▶ **WHAT THE TASK ASKS**: In the GAfit function documentation, what default value is given for the ngen argument?

▶ **EXCERPT PROVIDED**:
------------------------------------------------------------------------
GAfit function

Genetic algorithm for preliminary estimation of reduced form STVAR models

GAfit estimates the specified reduced form STVAR model using a genetic algorithm. It is designed to find starting values for gradient based methods and NOT to obtain final estimates constituting a local maximum.

GAfit(
  data,
  p,
  M,
  weight_function = c("relative_dens", "logistic", "mlogit", "exponential", "threshold",
    "exogenous"),
  weightfun_pars = NULL,
  cond_dist = c("Gaussian", "Student", "ind_Student", "ind_skewed_t"),
  parametrization = c("intercept", "mean"),
  AR_constraints = NULL,
  mean_constraints = NULL,
  weight_constraints = NULL,
  ngen = 200,
  popsize,
  smart_mu = min(100, ceiling(0.5 * ngen)),
  initpop = NULL,
  mu_scale,
  mu_scale2,
  omega_scale,
  B_scale,
  weight_scale,
  ar_scale = 0.2,
  upper_ar_scale = 1,
  ar_scale2 = 1,
  regime_force_scale = 1,
  penalized,
  penalty_params = c(0.05, 0.5),
  allow_unstab,
  red_criteria = c(0.05, 0.01),
  bound_by_weights,
  pre_smart_mu_prob = 0,
  to_return = c("alt_ind", "best_ind"),
  minval,
  fixed_params = NULL,
  fixed_params_in_smart_mu = TRUE,
  seed = NULL
)

Arguments

• data: a matrix or class 'ts' object with d>1 columns. Each column is taken to represent a univariate time series. Missing values are not supported.

• p: a positive integer specifying the autoregressive order

• M: a positive integer specifying the number of regimes

• weight_function: What type of transition weights $\alpha_{m,t}$ should be used?

  • "relative_dens":: c("$\\alpha_{m,t}=\n$", "$\\frac{\\alpha_mf_{m,dp}(y_{t-1},...,y_{t-p+1})}{\\sum_{n=1}^M\\alpha_nf_{n,dp}(y_{t-1},...,y_{t-p+1})}$"), where $\alpha_m\in (0,1)$ are weight parameters that satisfy $\sum_{m=1}^M\alpha_m=1$ and $f_{m,dp}(\cdot)$ is the $dp$-dimensional stationary density of the $m$th regime corresponding to $p$

     consecutive observations. Available for Gaussian conditional distribution only.
------------------------------------------------------------------------
▶ **PROVIDED DATA**:
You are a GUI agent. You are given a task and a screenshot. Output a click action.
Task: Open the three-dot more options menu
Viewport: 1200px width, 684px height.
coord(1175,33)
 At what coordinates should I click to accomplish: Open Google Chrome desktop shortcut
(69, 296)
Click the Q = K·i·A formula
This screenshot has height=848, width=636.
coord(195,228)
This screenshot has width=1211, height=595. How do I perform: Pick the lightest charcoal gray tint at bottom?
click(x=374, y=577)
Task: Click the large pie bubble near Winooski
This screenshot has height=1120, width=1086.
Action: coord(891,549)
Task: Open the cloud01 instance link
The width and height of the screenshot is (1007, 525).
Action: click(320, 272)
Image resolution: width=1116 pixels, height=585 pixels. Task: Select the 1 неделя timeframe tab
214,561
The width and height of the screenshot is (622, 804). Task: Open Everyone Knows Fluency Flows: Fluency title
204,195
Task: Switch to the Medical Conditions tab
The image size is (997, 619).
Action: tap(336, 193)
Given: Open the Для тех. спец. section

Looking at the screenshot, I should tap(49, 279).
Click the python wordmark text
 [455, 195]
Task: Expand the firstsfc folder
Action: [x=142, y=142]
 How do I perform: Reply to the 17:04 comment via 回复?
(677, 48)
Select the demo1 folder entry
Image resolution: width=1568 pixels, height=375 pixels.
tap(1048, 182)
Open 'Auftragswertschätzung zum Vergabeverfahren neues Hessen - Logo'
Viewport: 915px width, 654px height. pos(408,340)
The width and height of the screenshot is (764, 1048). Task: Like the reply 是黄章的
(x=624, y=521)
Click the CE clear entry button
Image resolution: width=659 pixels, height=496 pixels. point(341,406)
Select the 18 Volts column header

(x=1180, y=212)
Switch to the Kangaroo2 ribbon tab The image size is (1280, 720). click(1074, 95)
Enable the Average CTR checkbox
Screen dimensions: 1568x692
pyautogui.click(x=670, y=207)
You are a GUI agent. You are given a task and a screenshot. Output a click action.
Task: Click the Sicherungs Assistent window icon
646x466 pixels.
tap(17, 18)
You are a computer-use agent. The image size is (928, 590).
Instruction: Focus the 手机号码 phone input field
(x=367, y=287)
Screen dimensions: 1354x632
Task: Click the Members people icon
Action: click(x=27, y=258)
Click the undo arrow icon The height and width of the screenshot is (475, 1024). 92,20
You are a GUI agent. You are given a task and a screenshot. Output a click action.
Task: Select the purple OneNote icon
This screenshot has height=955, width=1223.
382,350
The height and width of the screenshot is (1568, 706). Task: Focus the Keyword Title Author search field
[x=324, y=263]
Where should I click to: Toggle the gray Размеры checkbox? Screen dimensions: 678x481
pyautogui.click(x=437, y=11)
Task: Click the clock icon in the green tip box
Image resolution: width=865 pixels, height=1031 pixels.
------------------------------------------------------------------------
▶ **YOUR RESPONSE**: 200